Exercise task ::
Rewrite the records below as a JSON list of strings, one string per line, covering everything from the line containing "Output the (X, Y)" down to the line containing "deal [417, 547]" and leaving out blank lines.

Input ::
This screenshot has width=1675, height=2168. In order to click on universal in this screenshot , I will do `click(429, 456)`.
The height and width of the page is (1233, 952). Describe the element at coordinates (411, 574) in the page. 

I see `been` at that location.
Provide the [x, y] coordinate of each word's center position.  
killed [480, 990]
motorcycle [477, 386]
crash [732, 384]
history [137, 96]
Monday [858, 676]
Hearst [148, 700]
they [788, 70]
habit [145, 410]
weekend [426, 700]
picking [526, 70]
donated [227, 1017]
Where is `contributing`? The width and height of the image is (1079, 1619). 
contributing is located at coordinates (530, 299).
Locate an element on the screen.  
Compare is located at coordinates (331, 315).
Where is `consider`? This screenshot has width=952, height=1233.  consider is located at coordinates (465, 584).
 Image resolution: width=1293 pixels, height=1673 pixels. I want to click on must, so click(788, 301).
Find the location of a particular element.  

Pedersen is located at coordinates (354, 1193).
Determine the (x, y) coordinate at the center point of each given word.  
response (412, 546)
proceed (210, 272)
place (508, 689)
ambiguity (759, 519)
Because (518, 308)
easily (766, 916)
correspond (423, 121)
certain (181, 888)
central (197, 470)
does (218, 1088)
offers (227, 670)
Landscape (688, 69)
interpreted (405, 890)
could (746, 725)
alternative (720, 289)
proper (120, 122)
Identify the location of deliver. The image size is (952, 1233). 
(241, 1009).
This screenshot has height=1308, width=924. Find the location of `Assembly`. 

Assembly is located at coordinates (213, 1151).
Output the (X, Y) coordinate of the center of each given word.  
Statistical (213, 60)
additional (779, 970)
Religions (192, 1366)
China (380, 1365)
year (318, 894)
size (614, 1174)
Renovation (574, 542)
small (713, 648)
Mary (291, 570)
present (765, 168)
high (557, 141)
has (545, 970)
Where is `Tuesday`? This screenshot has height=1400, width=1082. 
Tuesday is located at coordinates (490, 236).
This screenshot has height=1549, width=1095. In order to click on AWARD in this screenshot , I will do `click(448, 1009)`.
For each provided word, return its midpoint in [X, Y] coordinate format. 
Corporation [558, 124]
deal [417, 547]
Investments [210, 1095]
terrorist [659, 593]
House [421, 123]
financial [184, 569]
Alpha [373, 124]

Output below ::
[
  "Output the (X, Y) coordinate of the center of each given word.  ",
  "Statistical (213, 60)",
  "additional (779, 970)",
  "Religions (192, 1366)",
  "China (380, 1365)",
  "year (318, 894)",
  "size (614, 1174)",
  "Renovation (574, 542)",
  "small (713, 648)",
  "Mary (291, 570)",
  "present (765, 168)",
  "high (557, 141)",
  "has (545, 970)",
  "Where is `Tuesday`? This screenshot has height=1400, width=1082. ",
  "Tuesday is located at coordinates (490, 236).",
  "This screenshot has height=1549, width=1095. In order to click on AWARD in this screenshot , I will do `click(448, 1009)`.",
  "For each provided word, return its midpoint in [X, Y] coordinate format. ",
  "Corporation [558, 124]",
  "deal [417, 547]"
]